My partner, Taeno, and I have now made custom subtitles for two Japanese films – Muzan-E (the subs can’t be found on Mondo Exploito, as I was asked to take them down by Unearthed Films) and now Boko climax! – or Rape Climax by its lurid Western title (the Japanese title translates to “assault”, rather than “rape” specifically); a film by pinku legend, Hisayasu Satō. Here are the custom subtitles, timed to the Japanese VHS release:


And now, on with the review…


original title: Boko climax!
Japan, 1987, Hisayasu Satō

There’s a few reasons as to why Satō is popular outside of his native Japan. He achieved his international cultish fame with help from the gorehounds of the globe; films like Splatter: Naked Blood (1996) received a strong following for their violent content. However, it is not only violence that makes Satō stand out in the world of pinku eiga (in fact, the subject of this article is not particularly graphic), it’s that Satō genuinely knows what he’s doing behind the camera. Rape Climax is no exception and is a truly impressive piece of low budget cinema. Rape Climax follows a female artist who attends a meditation centre that advertises a relaxation session in a large tank filled with water. She is drugged by the clinic’s doctor who rapes her in the tank and film’s the act. She remains unaware. Through flashbacks, we are shown that she was violently penetrated by the handle of a knife in a junkyard by a masked, leather-clad biker. In conversation with a bubbly friend and through hints in the film’s script, we also learn that our protagonist was discarded in a locker after her birth. She becomes obsessed with her faceless junkyard rapist and her obsession eventually turns to murder.

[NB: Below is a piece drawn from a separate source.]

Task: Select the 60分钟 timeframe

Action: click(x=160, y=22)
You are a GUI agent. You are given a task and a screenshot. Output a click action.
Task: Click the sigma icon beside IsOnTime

Satō tells quite a simple story with Rape Climax, but the film’s dry presentation and splintered structuring make for an immersing viewing. The film’s dialogue is written sparsely, only giving us just enough information to get by and forcing us to find the rest in the subtext between the lines and through the excellent cast. Similarly, scenes begin and end often without a solid conclusion or an obvious forward push of the narrative. This withholding of information and wandering screenplay create an odd mood and an atmosphere that floats between grim realism and hallucinatory dreaminess. The script is perfectly delivered by the film’s cast whose lines are almost always devoid of any sort of emotion. Even the film’s most upbeat character has a monotony to her performance, especially since much of what she says has no meaning, at least on paper.

Rape Climax looks great, and that’s surprising considering its non-existent budget and the fact that it was probably shot in only a few days. To think that Satō would have most likely have spent about one tenth of the time on this than your usual mainstream and higher budgeted film is impressive to say the least. Satō has an eye for interesting shots – well-composed frames that suit the film’s themes and dreariness. Rape Climax is a bleak affair and Satō knows exactly how to drive this home. This conversation in a junkyard I found particularly effective with its fantastic sound design and perfectly timed camera zoom as an airplane enters the shot; simple but quietly brilliant:

I’m not sure how Rape Climax weighs up against Hisayasu Satō’s other work, as I’m really only just getting started with him. But I can happily recommend this to anyone interested in Japanese cinema – pink or otherwise. Although with some fairly rough content (there’s much worse out there), Rape Climax obviously won’t be everyone’s cup of tea. Still, I’d suggest not ignoring this one simply because of its obnoxious title. There’s a lot to appreciate here.